Willu Pattu translates literally from Sinhala as ‘Land of the Lakes.’ This region goes back far in Sinhalese history, as it is said that the Sinhalese nation was begun at Kudrimalai Point in the park in 543 BC. Turtles still come to lay their eggs stunning beach there today. Lakes are, not surprisingly, Wilpattu’s USP, with up to 60 ‘willus’, or ‘villus’ as they are known locally, which are natural, shallow basins on the open plains that collect rainwater. All with different names such as Kumbutu or Kurutupandi, they make superb watering holes for wildlife and habitats for myriad birds.
John Beswetherick, Managing Director of our supplier Tikalanka (UK) Limited: “On my first jeep safari in Wilpattu National Park after it reopened in 2010, we drove towards the first waterhole and were watching a myriad of birdlife when a lone leopard slinked to the shoreline and started to lap at the water – a very special moment for us all.”

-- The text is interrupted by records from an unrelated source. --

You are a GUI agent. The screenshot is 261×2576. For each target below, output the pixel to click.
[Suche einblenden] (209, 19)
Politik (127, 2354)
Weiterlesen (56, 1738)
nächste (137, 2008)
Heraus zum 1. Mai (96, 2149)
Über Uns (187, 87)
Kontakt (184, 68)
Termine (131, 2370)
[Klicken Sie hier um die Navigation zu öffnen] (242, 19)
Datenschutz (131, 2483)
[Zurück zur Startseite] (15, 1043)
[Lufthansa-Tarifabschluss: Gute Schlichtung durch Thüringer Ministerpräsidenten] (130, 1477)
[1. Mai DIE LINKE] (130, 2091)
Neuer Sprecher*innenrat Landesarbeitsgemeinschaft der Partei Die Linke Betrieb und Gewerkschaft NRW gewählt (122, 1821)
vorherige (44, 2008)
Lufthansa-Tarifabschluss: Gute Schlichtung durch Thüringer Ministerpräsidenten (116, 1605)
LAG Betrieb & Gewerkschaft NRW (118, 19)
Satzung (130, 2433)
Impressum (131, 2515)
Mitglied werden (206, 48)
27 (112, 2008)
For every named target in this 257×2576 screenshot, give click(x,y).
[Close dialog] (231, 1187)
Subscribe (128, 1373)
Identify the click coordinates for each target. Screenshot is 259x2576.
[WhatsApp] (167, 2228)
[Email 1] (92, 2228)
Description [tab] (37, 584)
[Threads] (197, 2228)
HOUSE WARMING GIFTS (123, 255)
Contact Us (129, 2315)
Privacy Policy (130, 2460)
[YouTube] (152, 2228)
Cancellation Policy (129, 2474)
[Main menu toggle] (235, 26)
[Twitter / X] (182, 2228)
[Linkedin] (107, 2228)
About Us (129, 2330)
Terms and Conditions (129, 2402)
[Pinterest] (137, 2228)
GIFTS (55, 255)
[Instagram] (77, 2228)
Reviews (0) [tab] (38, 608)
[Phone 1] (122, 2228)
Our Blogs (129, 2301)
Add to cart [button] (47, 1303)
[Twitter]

With its open scrublands, wetlands and thick jungle, Wilpattu keeps you guessing when on safari. One minute you see elephants, the next water buffalo. You may come across a herd of deer drinking at a willu, or you may be lucky enough to even spot one of the 50 leopards. And if you see both in the same place, your wildlife day will be made – though the deer’s may well not. There are also sloth bears in the forests and crocodiles in the lakes. With all that water, this is birding paradise, with over 200 species. A few of the endemics include the pompadour green pigeon, Ceylon parakeet, red backed woodpecker and the Ceylon grey hornbill. Check out the institution that is the Ceylon Bird Club, established in colonial times of course in 1943 (Sri Lanka was called Ceylon until 1972 when it became an independent republic) – their birding knowledge is second to none.
When to go
Wilpattu National Park is open all year round, but the most popular time to visit is May to September, or early October, when the drought brings wildlife out to the 60 waterholes, and when they can no longer source it in more private spots. The palu fruit trees bear fruit in May, June and July and this is the best time to see sloth bears, as they come out of their more elusive dens for one big teddy bears’ picnic. Generally, Wilpattu is much quieter than Yala National Park in the south, especially outside Sri Lanka’s peak tourist season of December and January.